With an eye on her career goal as a broadcast journalist, senior Angela Freeburg honed her investigative skills last summer examining the lives of black women at Radcliffe from 1898 to 1950.  In spite of a wealth of pictures, documents, and interviews in the Schlesinger Library, no one had really written about both the attitudes of Radcliffe’s adminstration towards blacks and how they affected the experiences of black women at Radcliffe.  Not surprisingly, her focus evolved over the summer and fall. 

“I hoped to learn how race affected the relationship Radcliffe’s black students had with their white peers and teachers, and how race and gender influenced the career paths of these students.  And I found stories, letters, and speeches by and about black women – great material, ” Angela exclaims.  “Besides the students themselves, the speakers were black luminaries of their day, Booker T. Washington, Mary Church Terrell, and others.” 

Much of the correspondence took place between Mary Hundley Gibson, Radcliffe ’18, and Le Baron Russell Briggs, the second president of Radcliffe.  Revered as a popular professor and dean at Harvard, Briggs contributed to the Cambridge Urban League and Tuskegee Institute, and counted among his colleagues black Harvard alumnus, Roscoe Conkling Bruce, whom Briggs held the highest esteem and who served as the Assistant Superintendent of Public Schools in D. C.  When he heard Bruce describe Gibson as “without doubt the most gifted and promising girl of her age that he has ever known,” he helped Gibson make her way to Radcliffe and then became a source of constant support and encouragement, even helping her to become a teacher afterward.  He always answered her requests for letters of recommendation and repeatedly wrote to well-know blacks and whites on her behalf, including Moorefield Storey, the NAACP’s first president.  “While hundreds of pages praising Briggs reside in Harvard University libraries,” Angela added, “his effort to help blacks is only found in his private correspondence in the Schlesinger Library and Harvard Archives.”
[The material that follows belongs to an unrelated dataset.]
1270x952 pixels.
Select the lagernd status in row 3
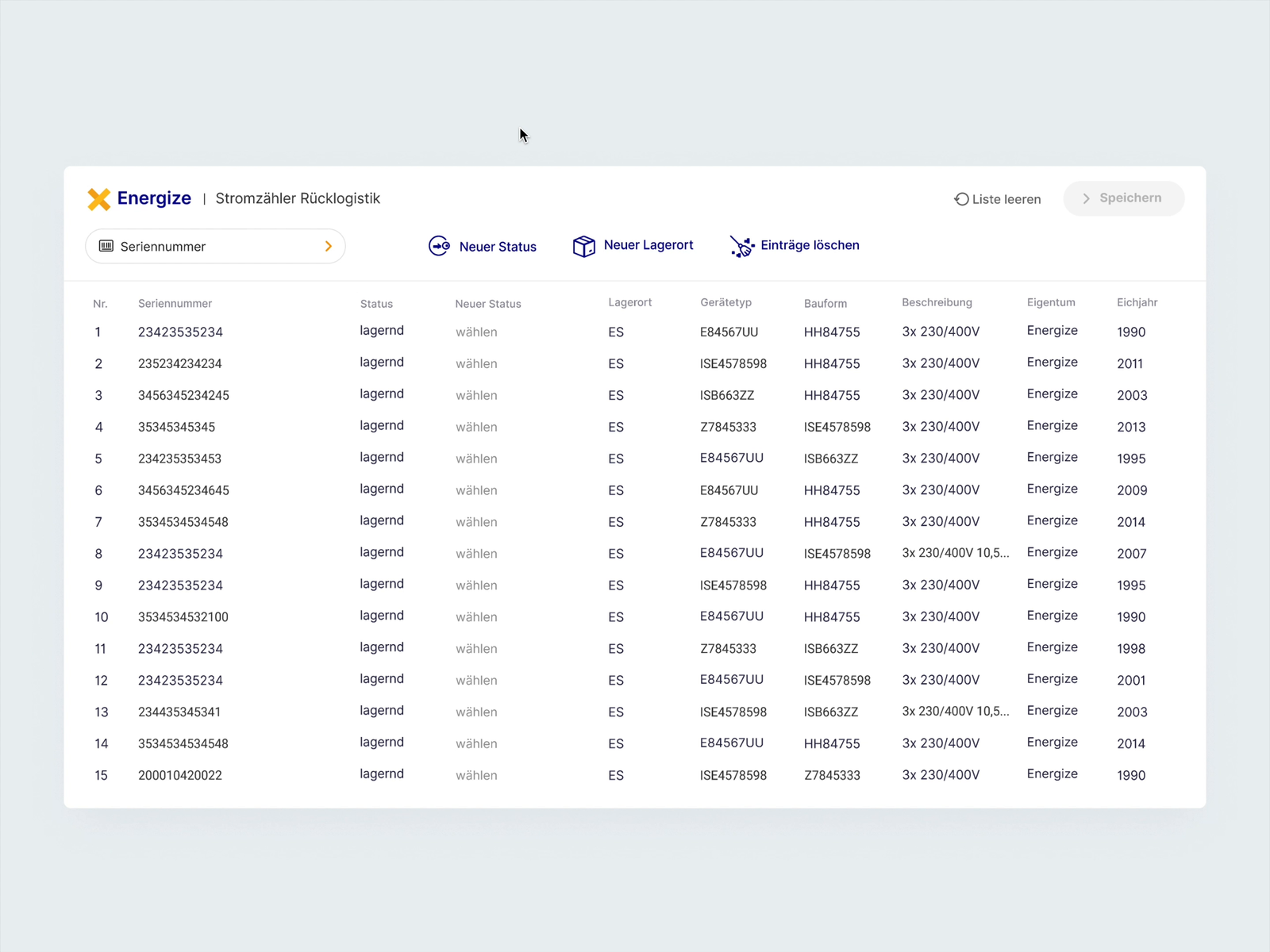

“Now I’m searching the Harvard archives for hints about Presidents Elliot, Lowell, and Briggs’ attitudes towards blacks.  I’ve discovered Radcliffe’s unwritten policy of discouraging black students from living in the dorms that was enforced, with few exceptions, until as late the 1940’s. 

“The topic of my thesis is still not crystal clear, but I will focus on Radcliffe’s history during the presidency of Briggs from 1903 to1923.  These were tumultuous years for blacks,” Angela notes, “when lynchings were on the rise and civil and political rights were denied to blacks in the South.   Several talented young women came to Radcliffe in hope of becoming teachers, scientists, and lawyers.  They were temporarily able to escape the violence and discrimination that plagued most black communities, especially in the South.” 

Of the early black graduates of Radcliffe, Angela discovered, “Most of these pioneering women sought to attend schools of higher education because of their love for learning and esteem for academic success.  Upon graduation the vast majority of these black Ivy League educated women devoted their time, energy, wisdom and talents to help their poor, uneducated brothers and sisters living in the segregated South.”

Freeburg worked with two faculty advisors on her research.  Susan E. O’Donovan, assistant professor of Afro-American Studies and History, directed her research over the summer.  “She was invaluable in helping me figure out exactly what I wanted to know about the early black graduates and in maintaining my passion for the research.” Teaching fellow, Linda Prince, is supervising her thesis because “she knows more about blacks in Boston than anyone else,” according to Angela.  She adds, “Staying in Cambridge for the summer would not have been possible without the summer grants I received.”

Angela received a Carol K. Pfortzheimer Student Fellowship for study in the Schlesinger Library as well as a grant from the Harvard College Research Program (HCRP).    Her HCRP grant was made possible by a generous gift from Martin and Marion Kilson to support a student’s undergraduate thesis research in African or African American Studies.